As believers, we should all expect to hear God. His speaking may be as low-key as a nudge in our spirits or as dramatic as a face-to-face encounter with Jesus himself. The expectation of the Christian life is a personal, intimate, communicative relationship with the Father, Son, and Holy Spirit.

Every Page of the Bible Teaches It

The Lord is good, a stronghold in the day of trouble and He knows those who trust in Him.

Nahum 1:7 (NKJV)

That God is good is taught or implied on every page of the Bible and must be received as an article of faith as impregnable as the throne of God.

A.W. Tozer, The Knowledge of the Holy (New York, NY: HarperCollins, 1992), 128.

No society resents God like our society. We feel that we are owed a good life free from trouble negated of suffering full of prosperity. If our lives do not meet our expectations, we resent God, and question his goodness.

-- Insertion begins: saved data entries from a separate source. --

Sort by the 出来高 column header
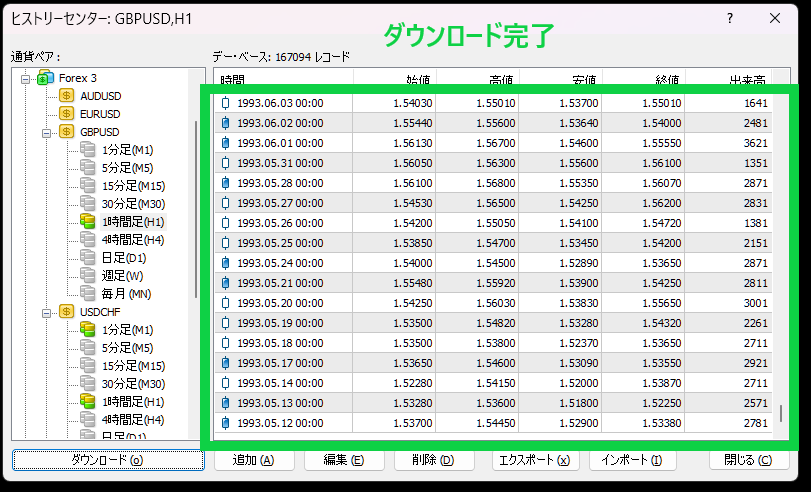The image size is (811, 492). click(747, 80)
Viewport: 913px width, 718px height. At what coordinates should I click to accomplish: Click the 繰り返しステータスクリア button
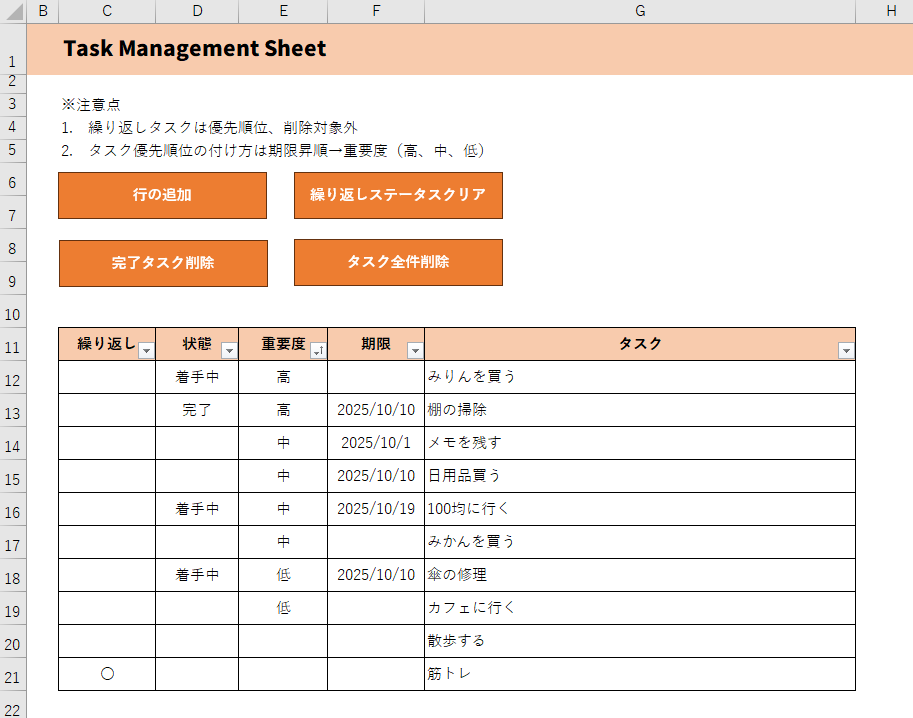398,195
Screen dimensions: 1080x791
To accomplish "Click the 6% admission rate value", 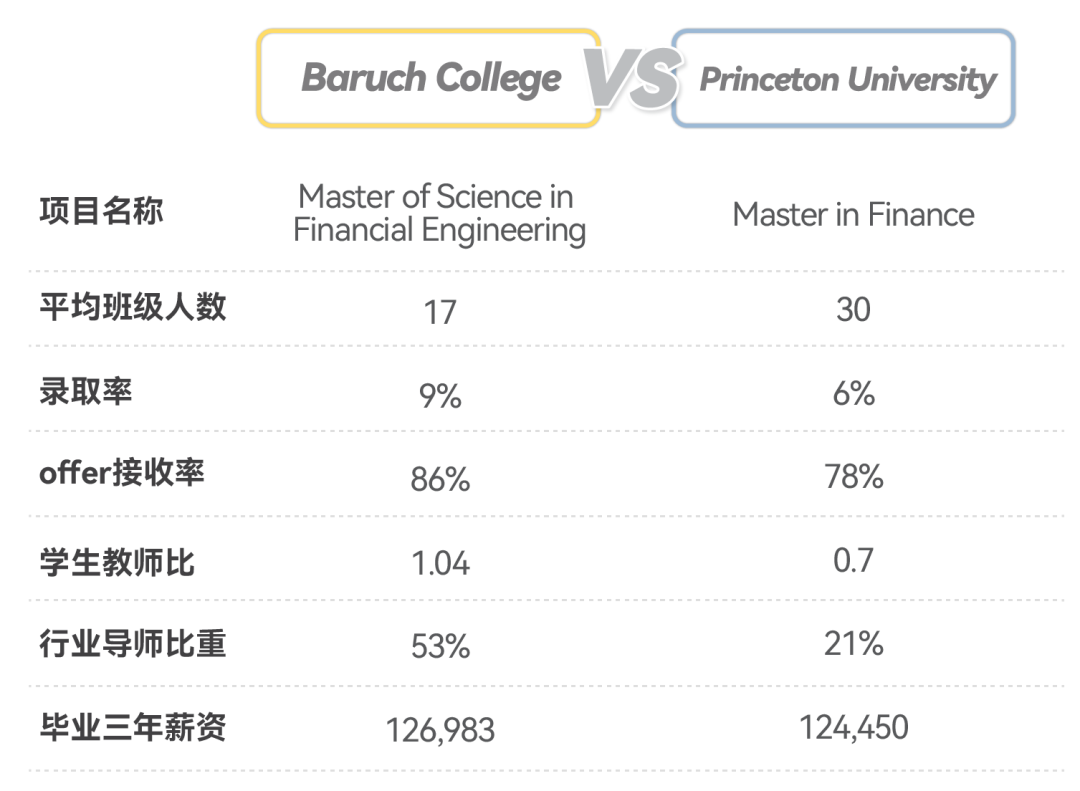I will (853, 394).
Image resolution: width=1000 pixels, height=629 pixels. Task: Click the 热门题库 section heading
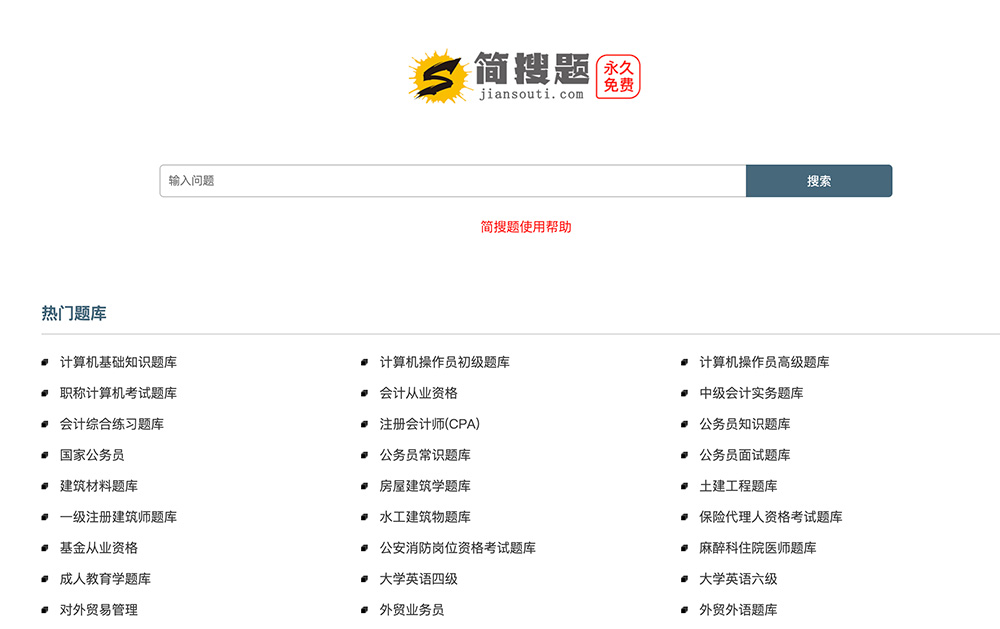(74, 313)
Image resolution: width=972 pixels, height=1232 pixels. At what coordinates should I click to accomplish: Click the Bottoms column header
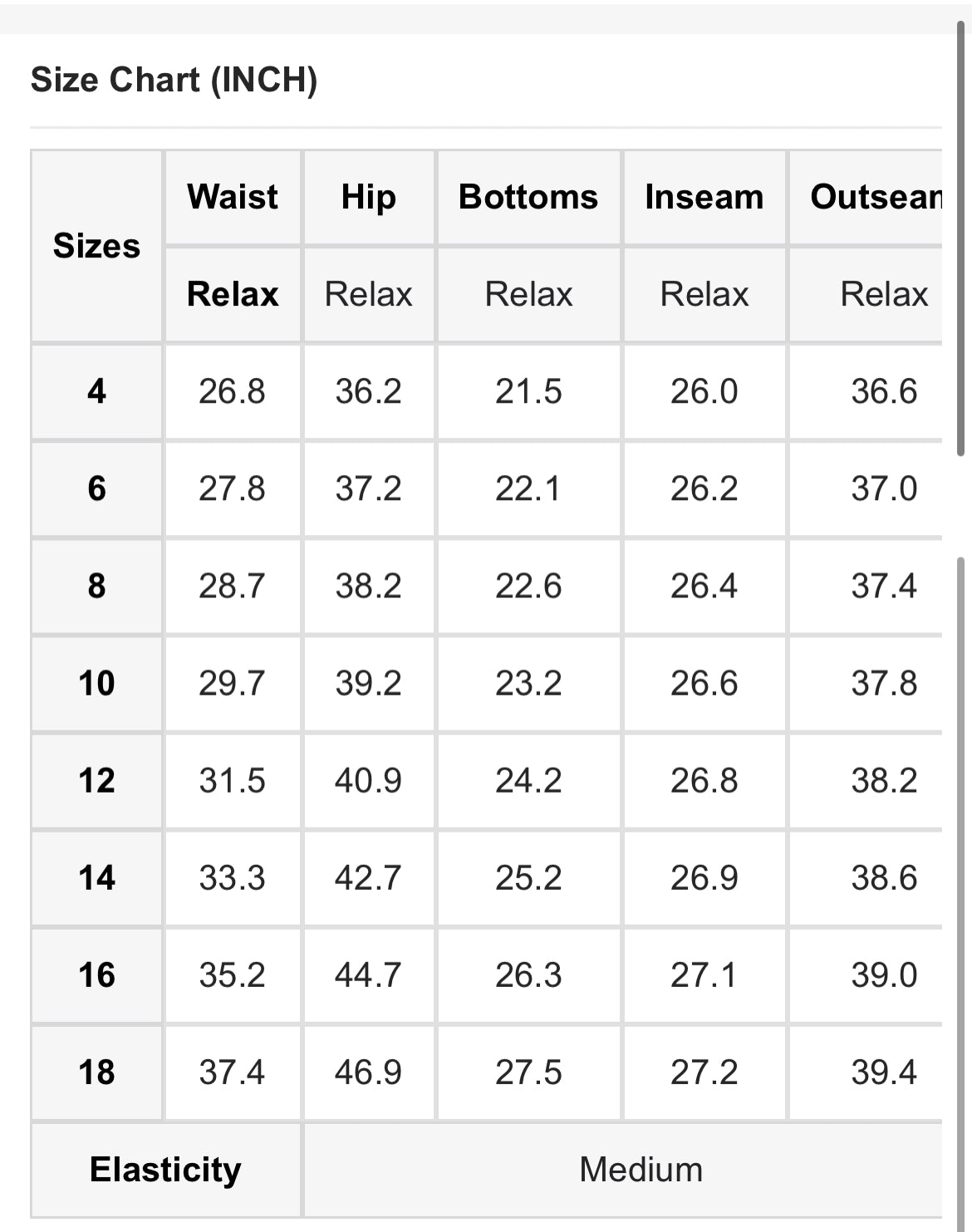(528, 197)
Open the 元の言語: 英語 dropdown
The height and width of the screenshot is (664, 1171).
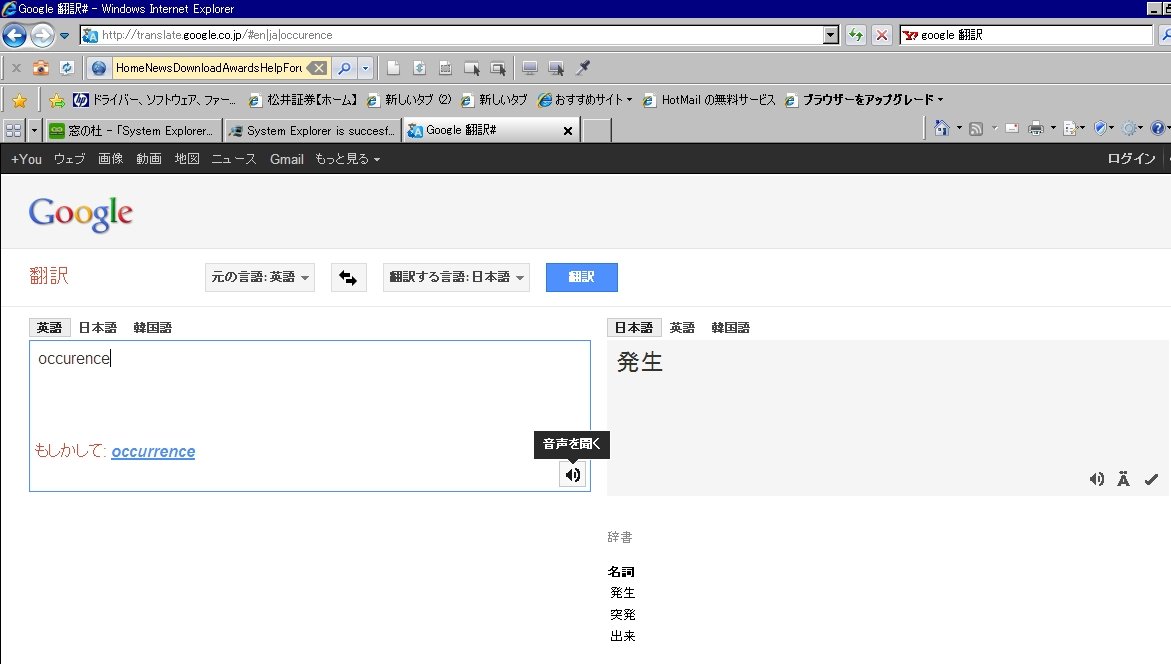point(260,278)
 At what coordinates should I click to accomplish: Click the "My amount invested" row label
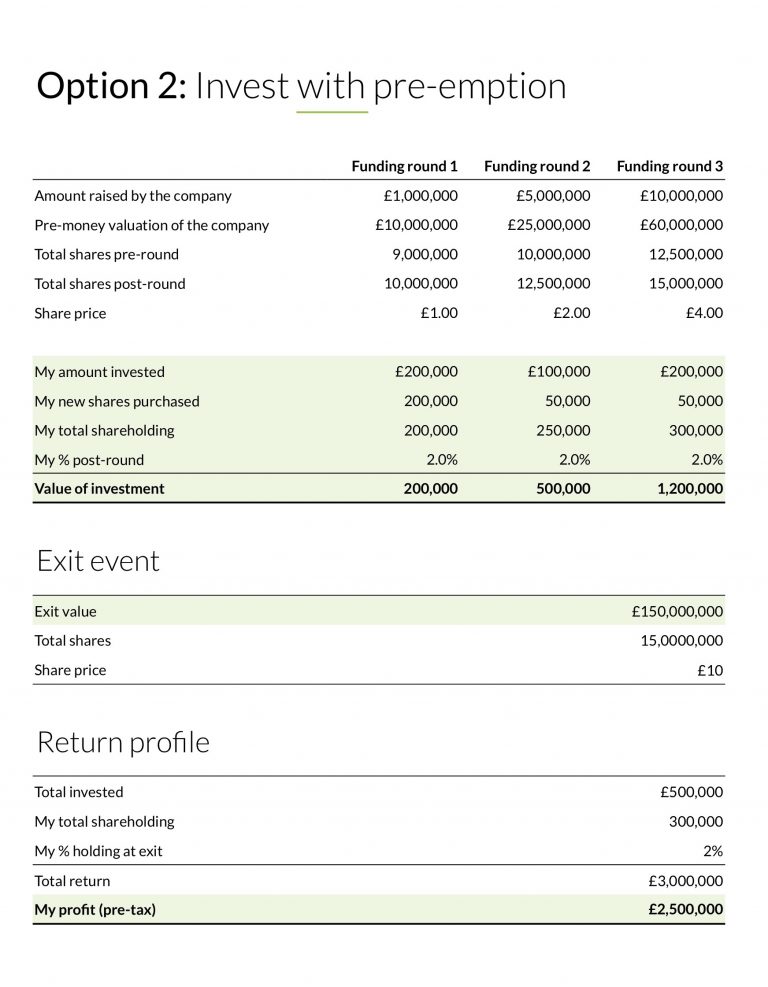pos(99,372)
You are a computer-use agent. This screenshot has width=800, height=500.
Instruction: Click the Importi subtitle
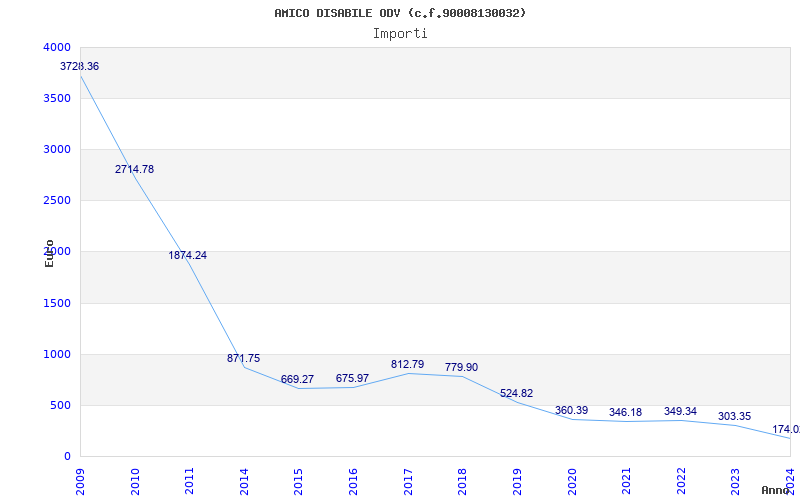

Constantly intellectuals are confirming our offense. We have been mistreated by God and everyone should know our pain. Therefore, we live our lives as victims of the injustices of the Almighty God.

Biblically, God’s goodness is affirmed and glorified. God is gracious in that he reaches out to us in a world scarred and marred by our sin. God is good for he always tells the truth, keep his promises, and loves us with a love that surpasses any human love. God is sovereign, he is wise, and he is loving.”God in his love always wills what is best for us. In His wisdom He always knows what is best, and in His sovereignty He has the power to bring it about.” [Jerry Bridges, Trusting G0d Even When Life Hurts (Colorado Springs, CO: NavPress, 2008), 17.].